The bottom tier more broadly shows a pattern: variants with very high ceilings (0.91 and 0.95) combined with low or mid-range floors tended to produce larger drawdowns — one cluster saw max drawdowns of -$43.12 — even when total PnL remained positive. High ceilings let the strategy enter at elevated prices where mean reversion and late-contract noise exact a heavier toll. Win rates in the bottom ranks were only marginally worse than the winners, but the damage per losing trade was larger.
Notable bottom performers:
| Floor | Ceiling | Net PnL | Max DD | Trades |
|---|---|---|---|---|
| 0.05 | 0.55 | -$9.15 | -$9.15 | 2 |
| 0.45 | 0.91 | $38.09 | -$36.89 | 76 |
| 0.45 | 0.95 | $39.36 | -$36.89 | 78 |
The 0.91–0.95 ceiling cluster produced positive PnL but with deeply uncomfortable drawdowns relative to return.
6. Conclusion
The Coinbase Momentum v2 strategy on KXBTC15M shows attractive headline numbers in its best historical configuration — 187% ROI, 0.92 Sharpe, 63% win rate — but the robustness checks deflate that enthusiasm considerably. The top eight variants are functionally identical outliers tied to a single ceiling value, the deflated Sharpe sits below our confidence threshold, and the permutation p-value of 0.034, while technically significant, does not clear the high bar needed after testing 100 configurations.
Price ceiling emerges as the dominant driver of outcomes. A cap near 0.73 kept the strategy in a sweet spot where momentum entries occurred at prices that still had room to run. Ceilings above roughly 0.77 degraded net PnL and increased drawdowns.
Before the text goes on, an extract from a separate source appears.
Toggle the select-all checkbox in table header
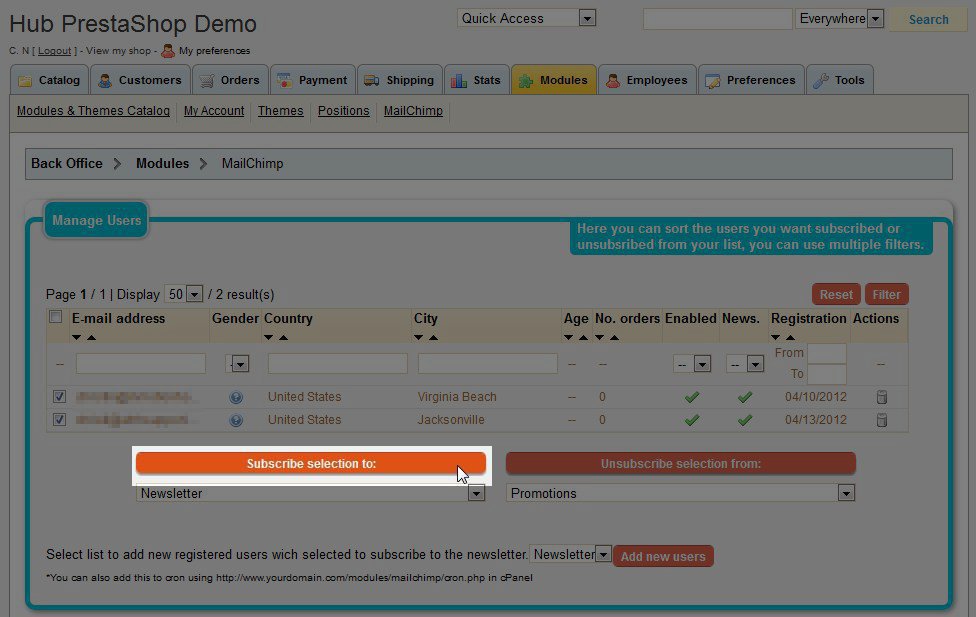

The price floor, by contrast, had almost no discriminatory power across a broad range when the ceiling was held at 0.73.
We would not deploy any single variant from this sweep with high conviction. The natural next step would be out-of-sample testing — ideally on a held-out time period not touched during this sweep — to see whether the 0.73 ceiling cluster maintains any edge or collapses toward the mean.
7. Long disclaimer
This report presents the results of a historical simulation conducted for research purposes on Turbine's platform. No live trading occurred. All performance figures are hypothetical and subject to known limitations of backtesting, including but not limited to survivorship bias, look-ahead bias where data handling permits, and overfitting to the specific historical period studied.
The parameter sweep tested 100 variants. When many configurations are tested, the best observed results are almost certainly upward-biased estimates of true out-of-sample performance. The deflated Sharpe ratio and permutation test are attempts to quantify this bias, but they do not eliminate it. A deflated Sharpe below 0.95 indicates that the top performer's edge, after adjusting for the multiplicity of tests, does not reach conventional thresholds for statistical reliability.
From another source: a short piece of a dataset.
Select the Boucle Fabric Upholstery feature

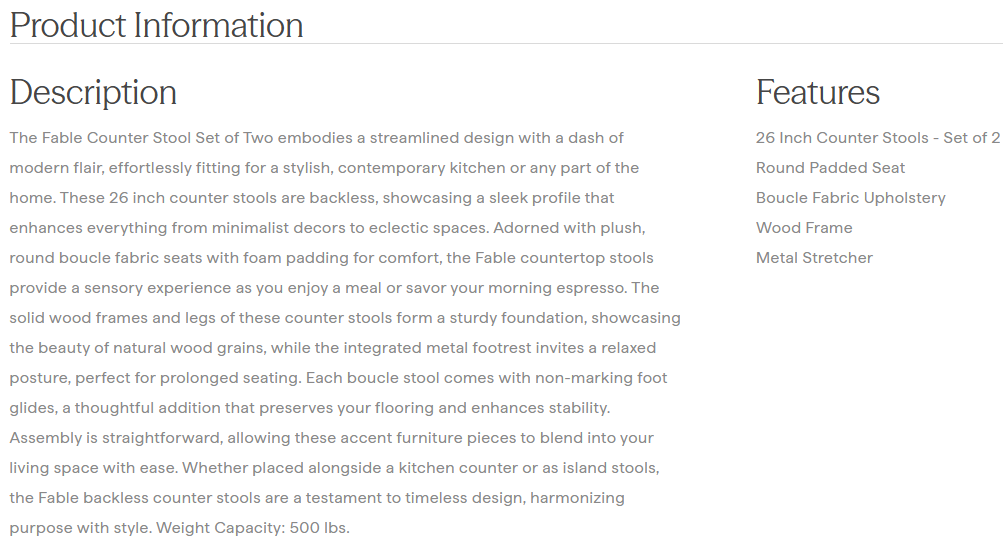pos(850,198)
The permutation test shuffled only the edge-feed values — Coinbase BTC change and velocity — while leaving market prices and timestamp-cued conditions intact. This isolates whether the timing relationship between momentum signals and trade entries adds value beyond random alignment. The test does not assess whether the market price series itself contains exploitable structure, which is a separate question requiring other methods.
Price-based entry conditions (floor and ceiling) were held fixed per variant during the permutation, so their contribution to performance was not directly stress-tested by that procedure. Readers should interpret the marginal analysis and neighborhood degradation metric as complementary evidence.
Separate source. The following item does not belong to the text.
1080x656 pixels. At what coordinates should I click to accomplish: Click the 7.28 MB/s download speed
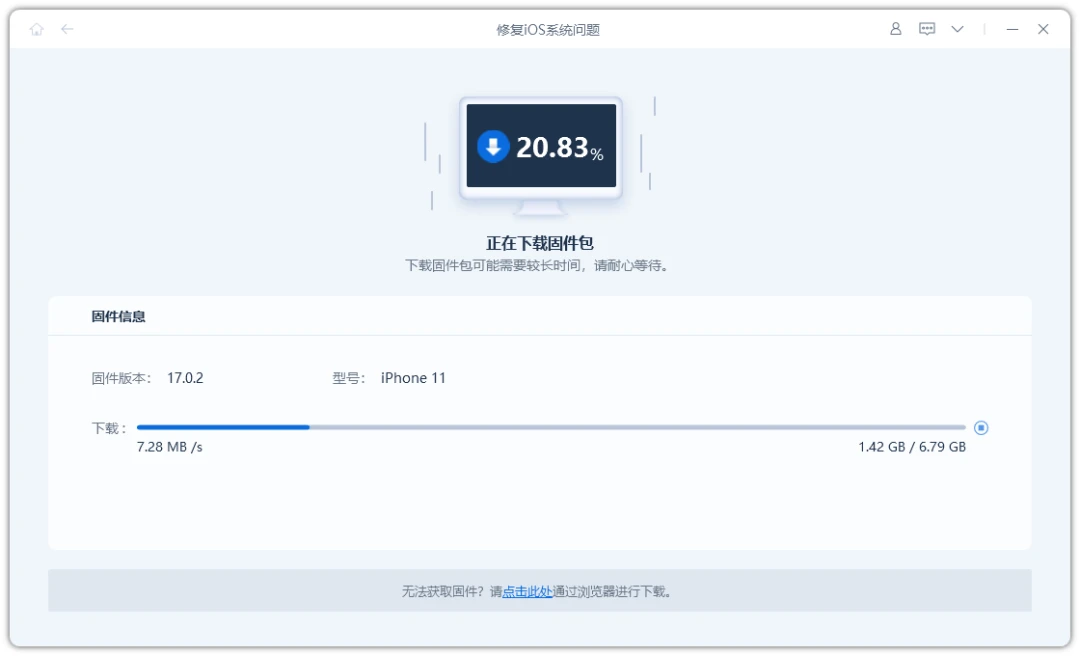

This report does not recommend, endorse, or predict the future performance of any strategy, parameter set, or market. Trading binary options involves the risk of total loss. Consult your own judgment and risk tolerance before allocating capital. Past simulation results are not indicative of future results.
This report is generated from historical simulations. Backtests can be wrong or incomplete, and live trading can differ materially because of liquidity, fees, slippage, latency, market resolution, outages, and data quality. Do your own review before running any strategy.